Berlin/Brüssel (DAV). Die Trilogverhandlungen zur E-Evidence-Verordnung schreiten voran. Der Deutsche Anwaltverein (DAV) hat gemeinsam mit weiteren Organisationen unter Federführung von European Digital Rights (EDRi) eine Sammlung von Beispielen zusammengestellt, die die drohenden Grundrechtsverstöße veranschaulichen.
Europäisches Parlament, Rat und Kommission beraten seit einiger Zeit einen Vorschlag der Kommission zu elektronischen Beweismitteln in Strafsachen (E-Evidence-Verordnung). Dabei sollen sich Justizbehörden direkt an Anbieter digitaler Dienste wenden können, um Daten anzufordern, die möglicherweise als Beweismittel im Strafverfahren eingesetzt werden können. Der Dienstanbieter selbst ist für die Ausführung der Anordnung zuständig.
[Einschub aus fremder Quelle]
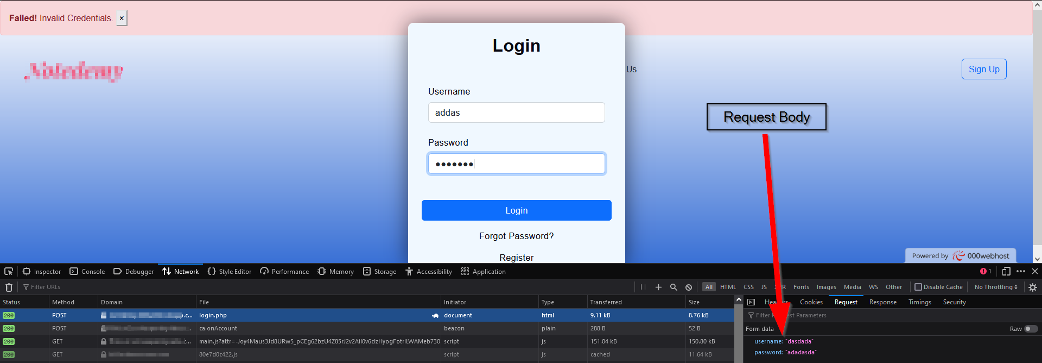This screenshot has width=1042, height=363.
Task: Open the Console panel tab
Action: point(87,271)
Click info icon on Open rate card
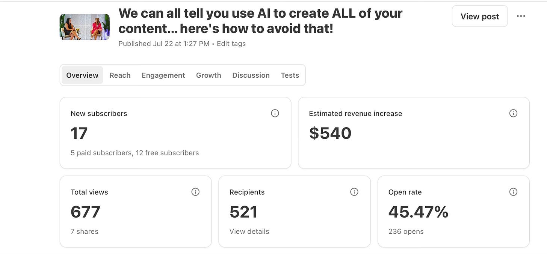This screenshot has width=547, height=254. click(x=513, y=192)
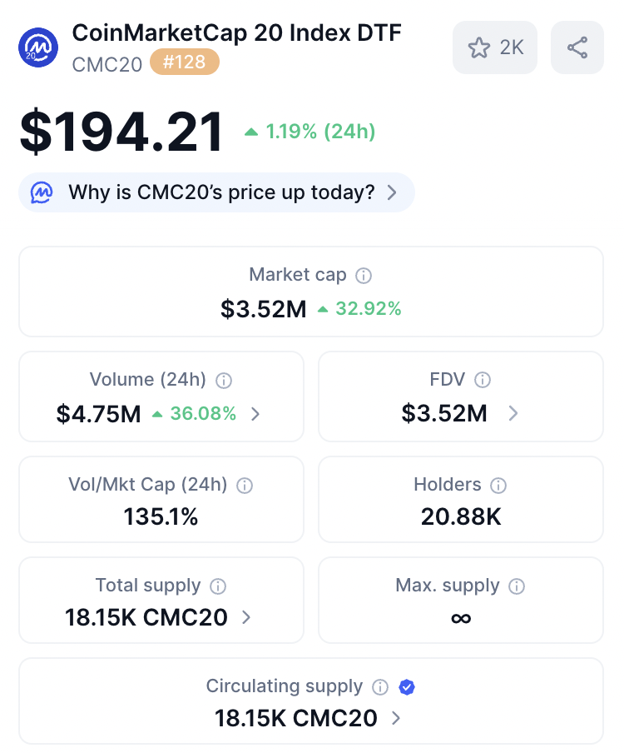Click the verified circulating supply badge
The height and width of the screenshot is (753, 624).
407,687
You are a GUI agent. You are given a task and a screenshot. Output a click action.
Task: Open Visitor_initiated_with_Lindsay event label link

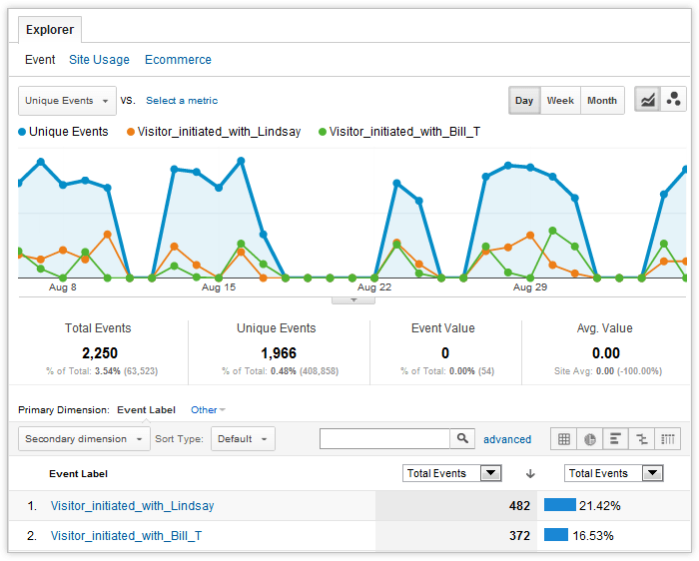tap(132, 506)
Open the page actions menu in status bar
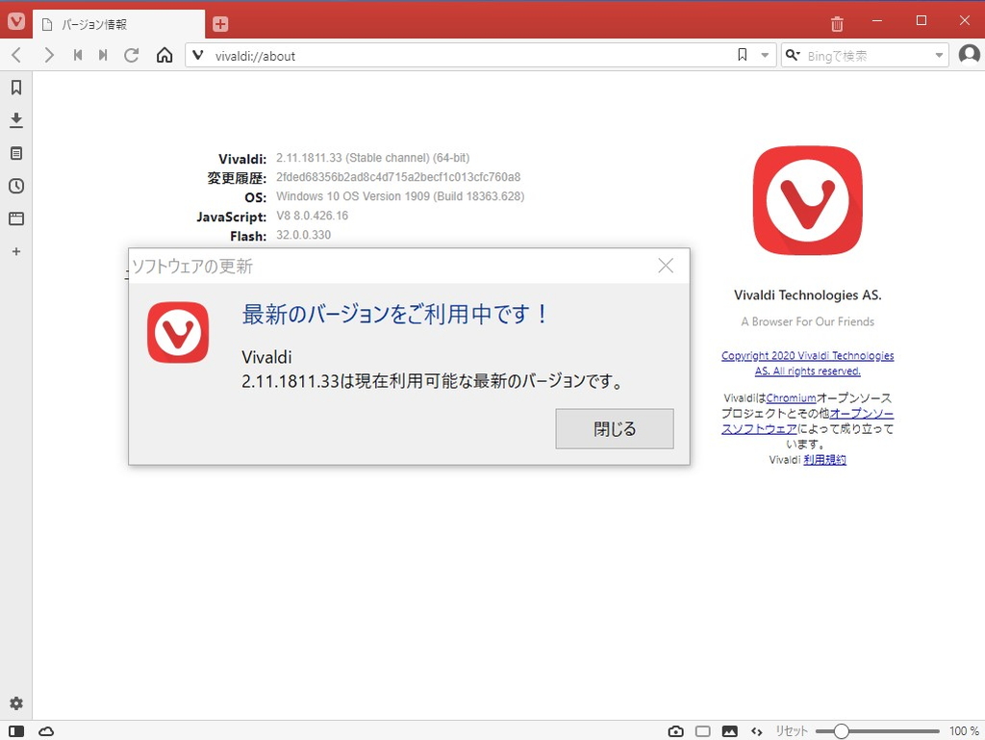985x740 pixels. 757,731
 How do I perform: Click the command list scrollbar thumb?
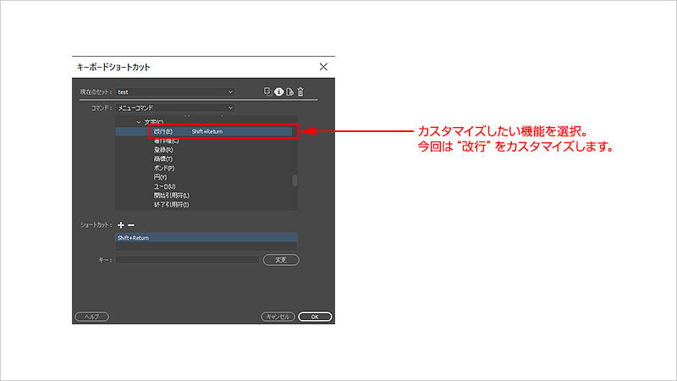(294, 179)
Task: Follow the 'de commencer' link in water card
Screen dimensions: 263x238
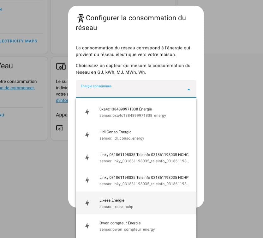Action: pyautogui.click(x=17, y=88)
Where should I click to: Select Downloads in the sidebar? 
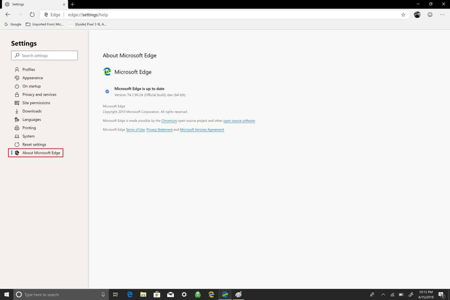[32, 111]
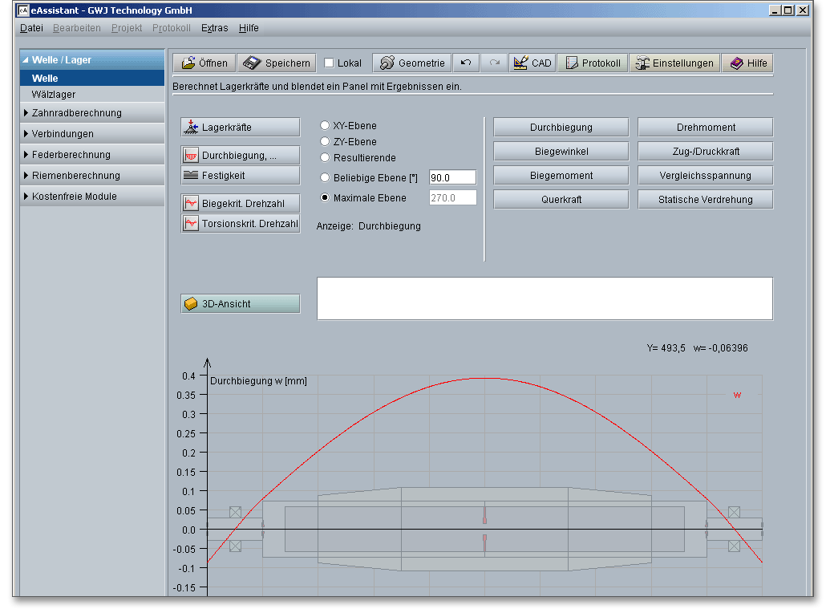The image size is (826, 609).
Task: Calculate Lagerkräfte bearing forces
Action: click(241, 127)
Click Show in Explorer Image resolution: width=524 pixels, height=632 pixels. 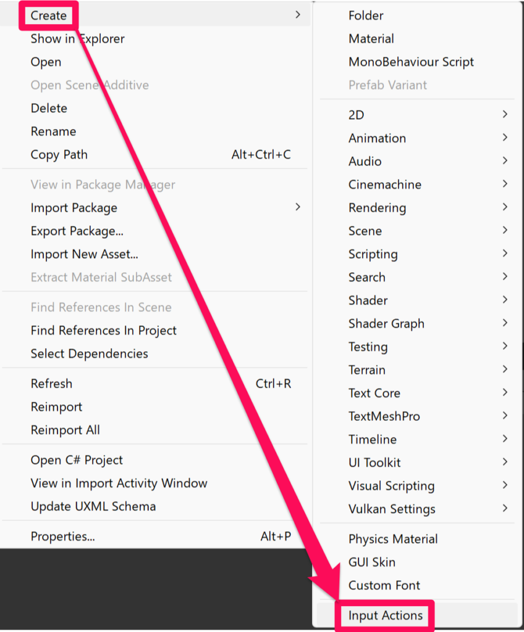click(77, 39)
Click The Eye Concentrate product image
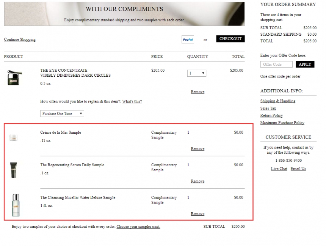This screenshot has height=246, width=326. click(x=15, y=77)
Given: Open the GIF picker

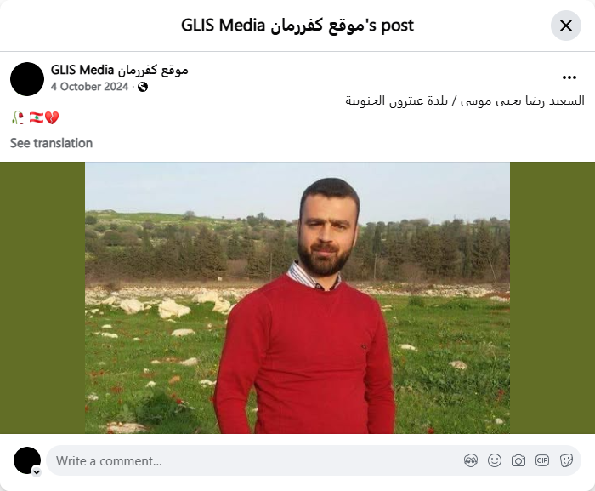Looking at the screenshot, I should tap(542, 460).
Eine Einbindung des Vollstreckungsmitgliedstaats soll nur ausnahmsweise bei Weigerung des Dienstanbieters erfolgen.
„Es drohen erhebliche Grundrechtseingriffe in das Recht auf Meinungsfreiheit, Pressefreiheit und das Recht auf ein faires Verfahren“, warnt DAV-Hauptgeschäftsführerin Dr. Sylvia Ruge. Um diese Gefahr greifbar zu machen, hat sich der DAV an einer Sammlung von Beispielen (in englischer Sprache) beteiligt, die unter Federführung des EDRi nun veröffentlicht sind.
Aus diesen Anschauungsbeispielen folgen konkrete Forderungen: „Wir brauchen die Einführung eines obligatorischen und automatischen Benachrichtigungsverfahrens für den Vollstreckungsstaat mit aufschiebender Wirkung. Dabei muss sichergestellt werden, dass das Berufsgeheimnis ordnungsgemäß berücksichtigt wird“, mahnt Ruge. „Im Falle von Verstößen gegen Anordnungen müssen überdies Ablehnungsgründe auf der Grundlage der EU-Grundrechtecharta geltend gemacht werden können“.
Der DAV hat das E-Evidence-Vorhaben von Anfang an kritisch begleitet. Bereits 2018 hatte er in seiner Stellungnahme Nr. 42/2018 auf grundrechtliche Schwächen hingewiesen.